Large register file 
* 246 KB register per SM (64 cores)
* 128 KB per warp scheduler (32,768 * 32 bits)
* 1024 registers per core

Registers are used by compiled program as the target to load/store access data
* zero latency access

---

### CUDA Shared Memory

Modest sized region (48-64 KB) of low-latency memory addressable by all CUDA cores

Used by kernels
* threads load data in parallel from device memory to shared memory
* thread share and reuse the data from shared memory during computation
* turn 100+ cycle memory accesses into 0 latency accesses

---

### CUDA memory principles

Compared to a CPU, CUDA a large amount of programmable memory 
* big register file
* per SM shared memory

The CUDA compiler (registers) and kernel (shared memory) chooses what data goes 
into these regions.

And supports only small amounts of managed memory
* 16 KB L1 (per SM)
* 4 MB of L2 (for whole GPU)
To simplify hardware in order to dedicate more transistors to computation.

---

### How ineffective is the managed cache?

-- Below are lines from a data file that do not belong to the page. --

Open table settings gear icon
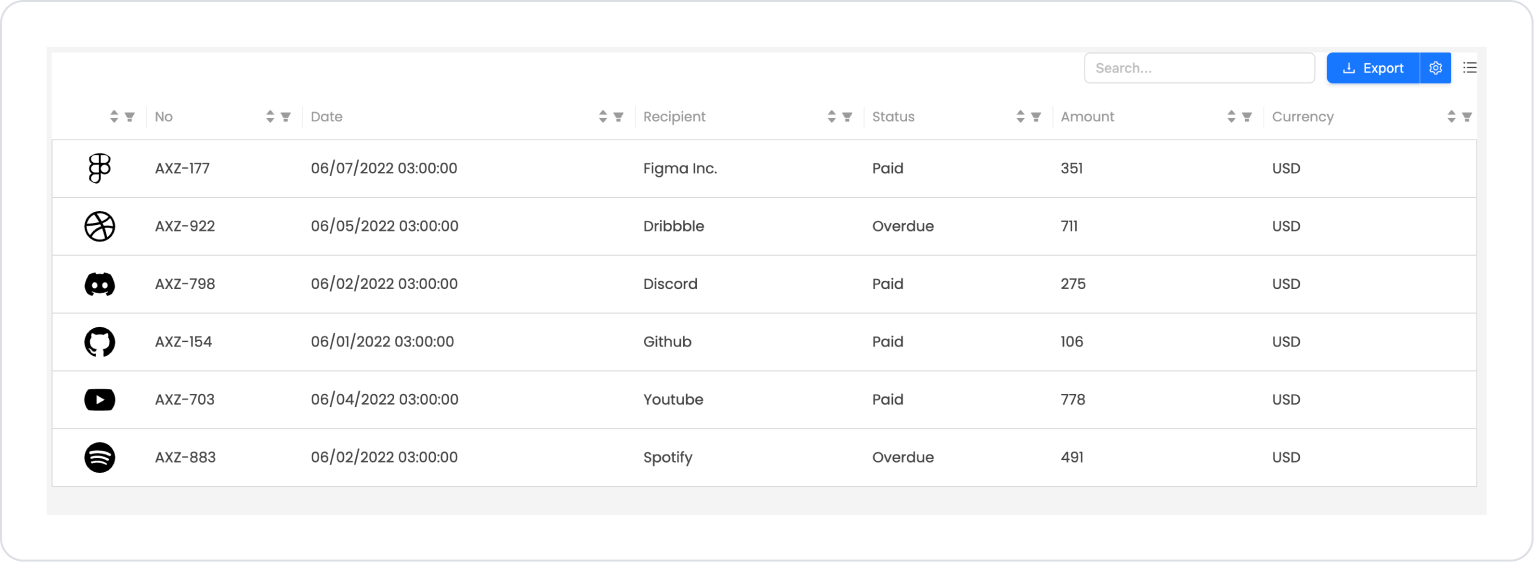Image resolution: width=1534 pixels, height=562 pixels. [1435, 68]
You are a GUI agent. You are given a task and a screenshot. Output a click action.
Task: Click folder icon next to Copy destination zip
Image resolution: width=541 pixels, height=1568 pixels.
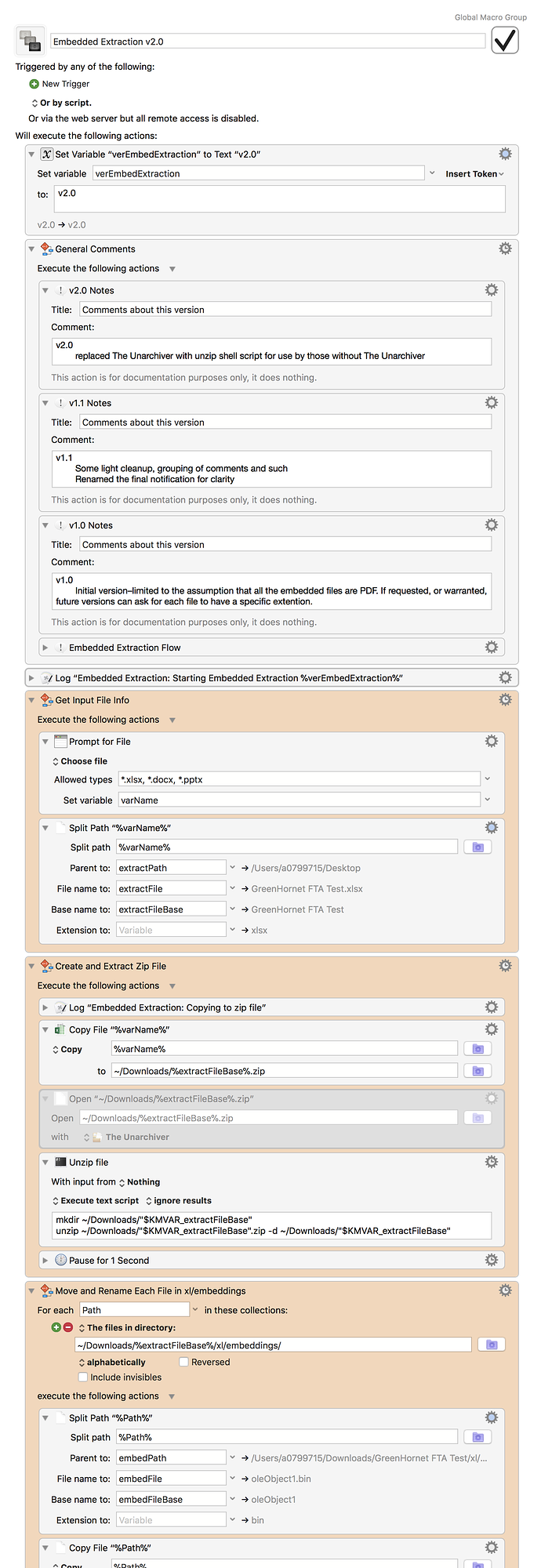point(477,1070)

How long does it take to fill the:
 * 64 KB L1 cache on Pascal
 * 4 MB L2 cache on Pascal

Approach 1:  732 GB/s =
 * 87 nsec
 * 9 usec

Approach 2: cycle counting, 
 * 64 cores * 4 bytes/core -> 250 cycles
 * 3584 cores * 4 bytes/core ->  276 cycles

---

name:opening

## Lecture 20.3: CUDA Language
## A First Program

[Parallel Programing EN.601.\[3|4\]20](http://parallel.cs.jhu.edu)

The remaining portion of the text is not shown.